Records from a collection
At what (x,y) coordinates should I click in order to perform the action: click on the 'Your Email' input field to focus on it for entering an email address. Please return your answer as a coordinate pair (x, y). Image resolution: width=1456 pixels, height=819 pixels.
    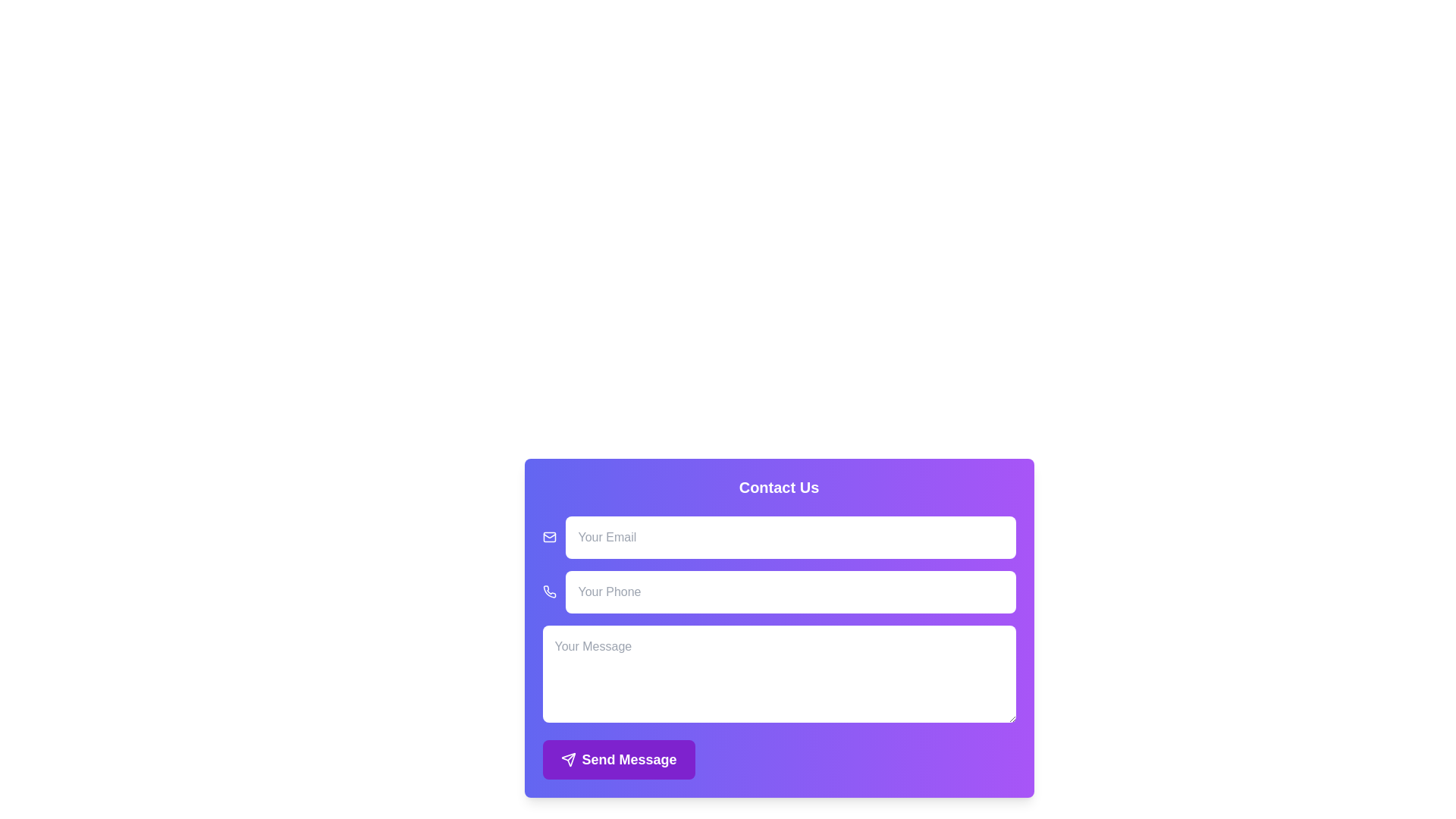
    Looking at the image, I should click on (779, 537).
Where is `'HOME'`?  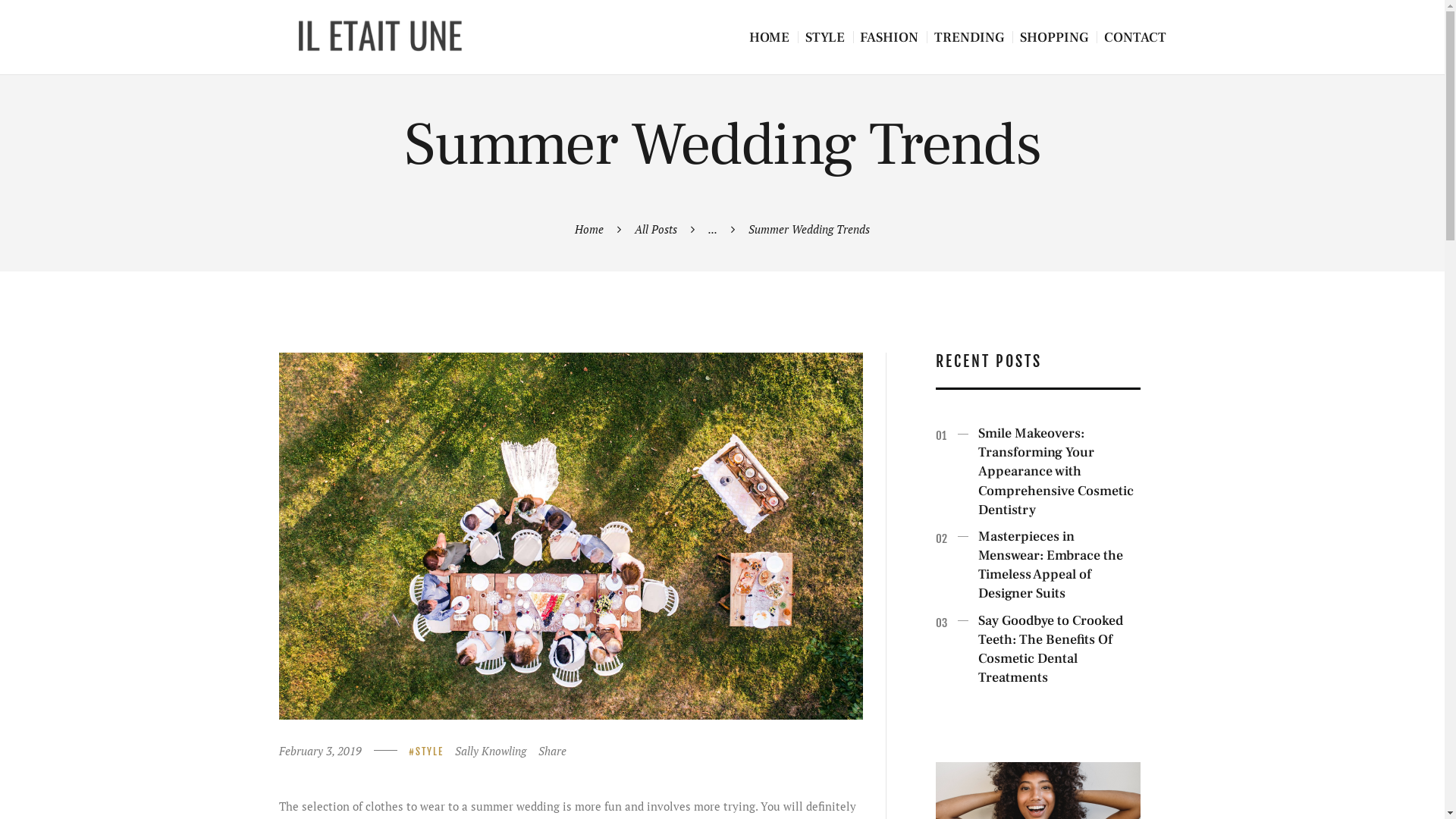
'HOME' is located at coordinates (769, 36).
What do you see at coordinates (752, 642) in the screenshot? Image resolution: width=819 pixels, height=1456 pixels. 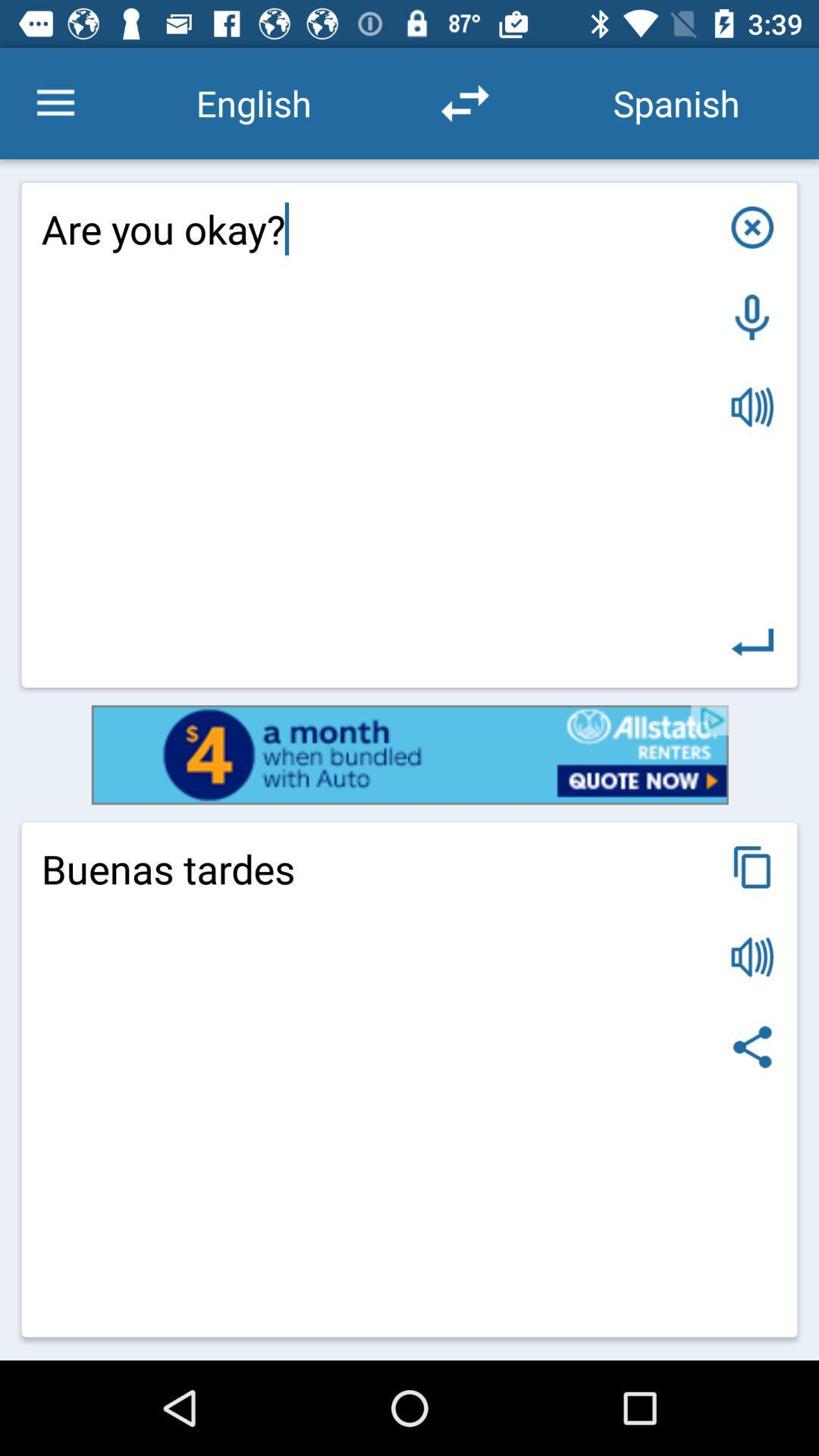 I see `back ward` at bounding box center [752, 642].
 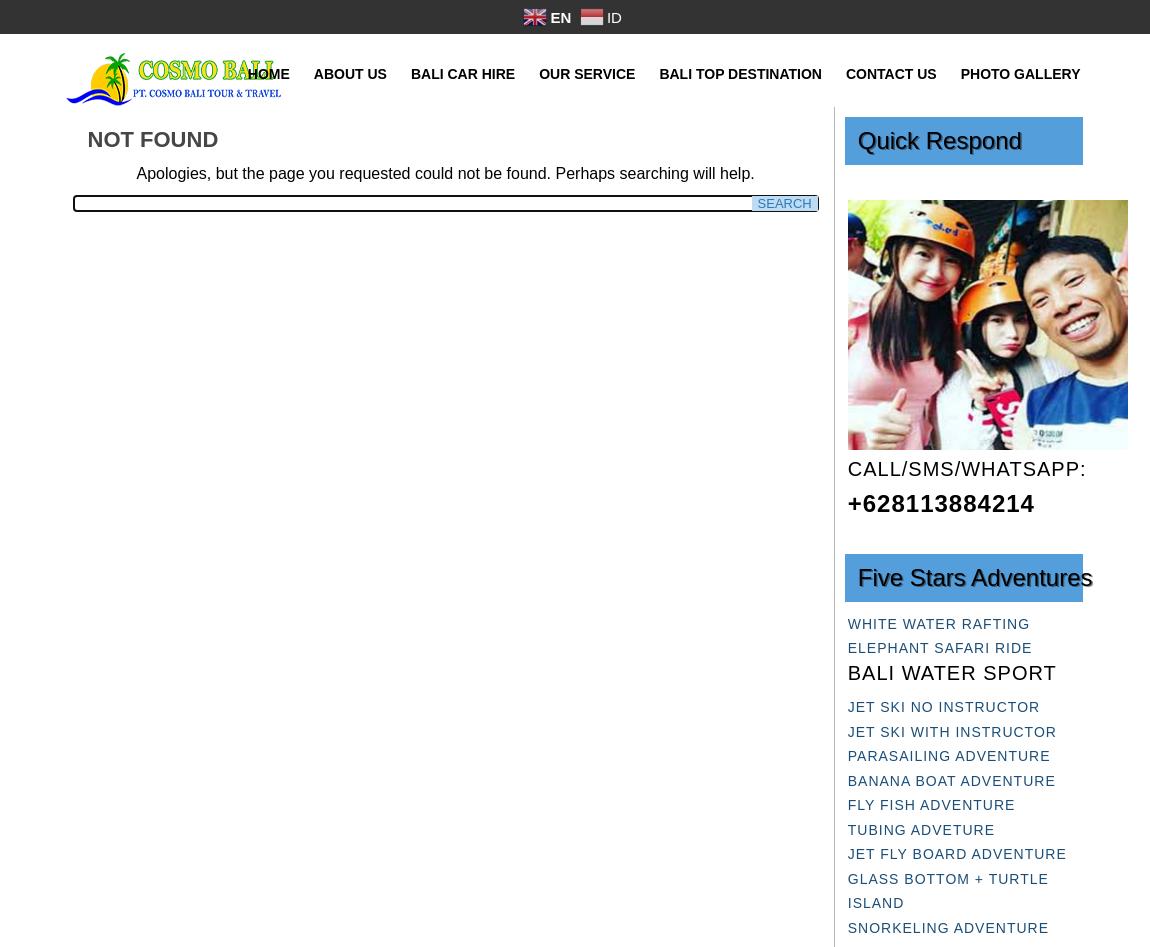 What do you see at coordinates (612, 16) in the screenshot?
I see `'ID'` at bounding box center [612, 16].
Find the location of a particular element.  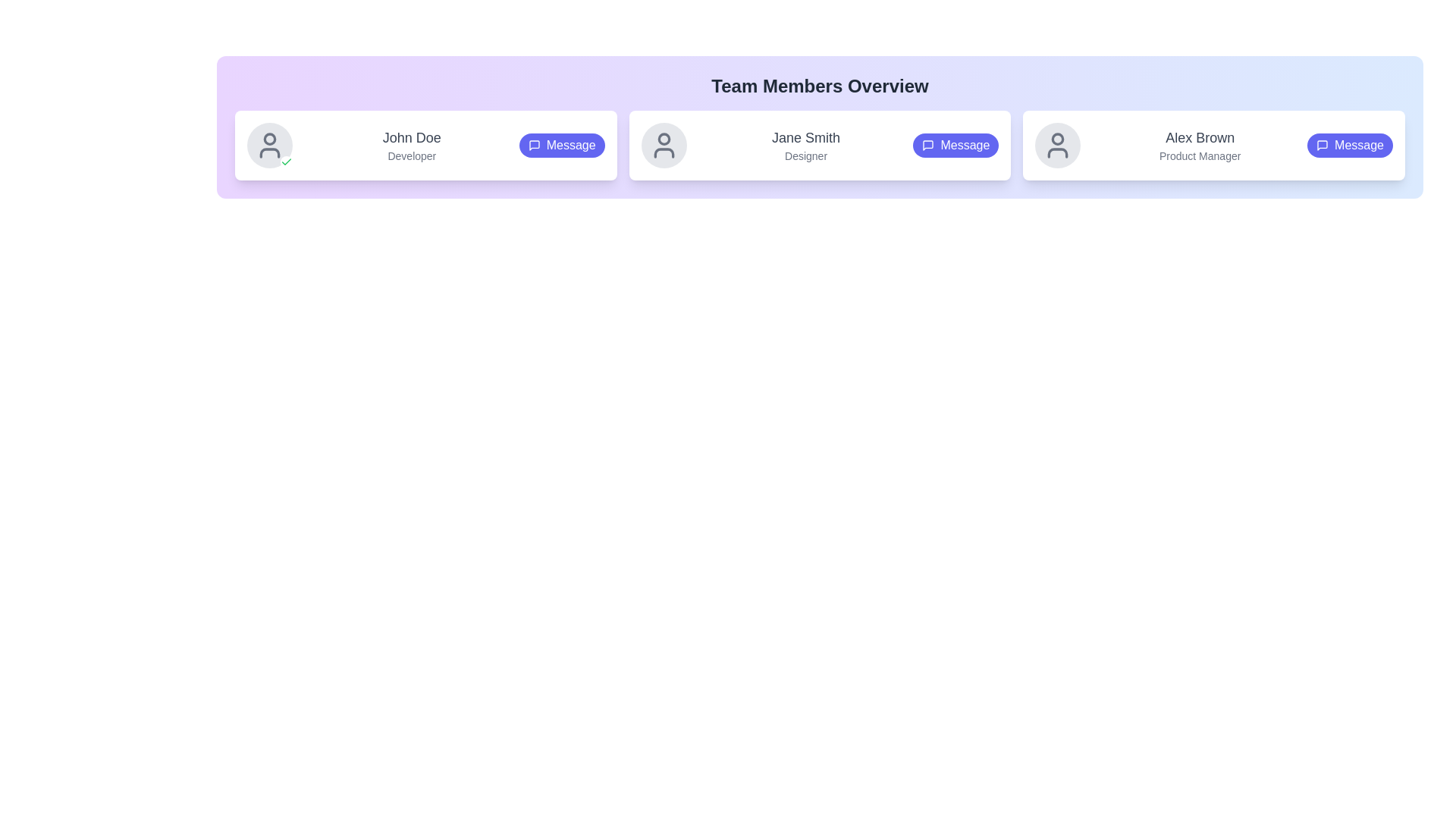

STATED PROBLEM. Pull out every line of the data above that contains the word "click", and copy each one unchanged.

TASK RESULT.
At what (x,y) coordinates should I click in order to perform the action: click on the 'Your Email' input field to focus on it for entering an email address. Please return your answer as a coordinate pair (x, y). Image resolution: width=1456 pixels, height=819 pixels.
    Looking at the image, I should click on (779, 537).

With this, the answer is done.